Additional Co-/Pre-Requisites: Clinic students must complete the entirety of the mandatory basic mediation training program with the student-led Harvard Mediation Program (“HMP”) before or during the semester that they participate in the clinic. The HMP training is offered as a two weekend immersive experience and it is anticipated that the training dates for Fall 2025 will be: September 21-22 and October 5-6, 2025; OR for Spring 2026 will be: February 7-8 and February 21-22, 2026. For more information regarding HMP’s basic mediation training program, including confirmed training dates, please visit the Harvard Mediation Program website. Students must be able to participate in the full four days of training (or have previously completed HMP’s basic mediation training program) to be eligible to mediate.
By Permission: No.
Add/Drop Deadline: December 12, 2025.
LLM Students: LLM students may enroll in this clinic through Helios.
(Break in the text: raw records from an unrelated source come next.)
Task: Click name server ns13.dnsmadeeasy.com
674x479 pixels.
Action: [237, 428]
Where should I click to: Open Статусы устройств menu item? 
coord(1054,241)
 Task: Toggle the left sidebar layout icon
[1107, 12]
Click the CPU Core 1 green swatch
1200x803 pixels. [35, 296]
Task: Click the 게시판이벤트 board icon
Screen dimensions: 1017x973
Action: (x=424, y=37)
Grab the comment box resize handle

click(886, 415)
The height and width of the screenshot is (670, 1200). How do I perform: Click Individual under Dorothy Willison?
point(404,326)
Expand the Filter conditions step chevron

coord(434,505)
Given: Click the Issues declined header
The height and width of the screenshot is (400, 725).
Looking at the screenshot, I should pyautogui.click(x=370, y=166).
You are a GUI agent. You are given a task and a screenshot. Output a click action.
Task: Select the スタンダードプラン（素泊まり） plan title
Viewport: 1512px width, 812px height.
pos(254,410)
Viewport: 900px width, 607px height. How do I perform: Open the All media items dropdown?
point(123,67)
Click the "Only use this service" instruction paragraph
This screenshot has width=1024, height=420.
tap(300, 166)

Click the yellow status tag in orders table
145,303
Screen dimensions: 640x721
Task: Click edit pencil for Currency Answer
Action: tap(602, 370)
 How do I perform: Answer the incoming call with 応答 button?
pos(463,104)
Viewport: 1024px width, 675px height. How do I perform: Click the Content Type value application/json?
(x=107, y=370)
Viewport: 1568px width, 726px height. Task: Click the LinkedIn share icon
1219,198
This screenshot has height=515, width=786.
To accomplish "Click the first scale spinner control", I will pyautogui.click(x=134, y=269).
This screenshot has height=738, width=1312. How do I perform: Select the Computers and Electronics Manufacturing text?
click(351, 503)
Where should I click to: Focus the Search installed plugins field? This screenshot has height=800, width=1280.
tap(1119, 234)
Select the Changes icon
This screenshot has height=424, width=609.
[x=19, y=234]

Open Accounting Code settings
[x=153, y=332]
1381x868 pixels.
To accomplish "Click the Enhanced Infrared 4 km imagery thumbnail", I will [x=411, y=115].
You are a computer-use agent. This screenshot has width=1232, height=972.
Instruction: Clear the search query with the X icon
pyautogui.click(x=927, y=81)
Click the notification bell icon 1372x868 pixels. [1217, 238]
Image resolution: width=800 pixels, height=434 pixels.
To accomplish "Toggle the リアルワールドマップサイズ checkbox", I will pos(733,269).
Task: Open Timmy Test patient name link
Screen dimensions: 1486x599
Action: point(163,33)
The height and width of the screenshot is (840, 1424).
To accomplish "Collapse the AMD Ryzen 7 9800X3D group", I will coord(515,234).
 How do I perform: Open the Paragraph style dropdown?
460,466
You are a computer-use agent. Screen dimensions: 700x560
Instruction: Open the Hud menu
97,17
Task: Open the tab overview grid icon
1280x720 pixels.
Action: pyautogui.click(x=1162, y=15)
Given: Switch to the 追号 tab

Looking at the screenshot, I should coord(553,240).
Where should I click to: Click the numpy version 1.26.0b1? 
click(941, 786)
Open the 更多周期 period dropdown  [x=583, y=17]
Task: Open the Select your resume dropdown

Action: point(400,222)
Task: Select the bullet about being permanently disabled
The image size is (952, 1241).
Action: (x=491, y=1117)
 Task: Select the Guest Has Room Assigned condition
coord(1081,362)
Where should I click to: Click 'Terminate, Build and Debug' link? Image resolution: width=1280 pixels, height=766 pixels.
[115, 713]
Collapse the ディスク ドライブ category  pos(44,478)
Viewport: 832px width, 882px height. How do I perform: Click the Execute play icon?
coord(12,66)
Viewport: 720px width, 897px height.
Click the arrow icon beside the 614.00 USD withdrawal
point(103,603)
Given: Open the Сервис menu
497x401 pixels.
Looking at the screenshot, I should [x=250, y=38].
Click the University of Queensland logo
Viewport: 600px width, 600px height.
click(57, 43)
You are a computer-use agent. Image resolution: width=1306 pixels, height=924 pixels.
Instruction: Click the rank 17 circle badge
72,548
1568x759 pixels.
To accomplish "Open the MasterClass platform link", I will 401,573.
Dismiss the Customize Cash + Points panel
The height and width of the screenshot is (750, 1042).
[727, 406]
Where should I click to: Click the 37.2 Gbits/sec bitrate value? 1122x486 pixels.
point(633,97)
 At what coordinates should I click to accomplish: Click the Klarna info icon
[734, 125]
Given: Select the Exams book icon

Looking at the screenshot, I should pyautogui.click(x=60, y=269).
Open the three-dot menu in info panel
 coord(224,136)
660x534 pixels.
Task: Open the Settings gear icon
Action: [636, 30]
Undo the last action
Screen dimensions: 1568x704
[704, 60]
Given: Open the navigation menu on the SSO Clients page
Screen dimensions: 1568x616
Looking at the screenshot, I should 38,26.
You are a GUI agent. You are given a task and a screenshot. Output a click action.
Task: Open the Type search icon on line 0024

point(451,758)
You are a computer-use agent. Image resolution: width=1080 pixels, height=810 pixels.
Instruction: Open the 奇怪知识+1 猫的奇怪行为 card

This 1-credit seminar is the required classroom component for students doing work through the Mediation Clinic. Students will read and discuss works related to: the legal, procedural and practical context in which we mediate; frameworks for evaluating the quality and efficacy of our work as mediators; handling challenges to mediator neutrality, impartiality, and ethics; working with parties to prepare effective settlement agreements; and understanding the role of party-advocates in a mediation context. Some sessions will require students to present problems related to the clinical work in which they are currently engaged to the members of the class for discussion and brainstorming. Students will submit approximately five short written journal entries reflecting on their mediation experience/observations and a written mock mediation scenario.
Note: Rather than a one-hour session each week, it is anticipated that this seminar will meet for six two-hour sessions, with one meeting before the required training and the remaining five meetings in the second half of the semester, after the required training has been completed.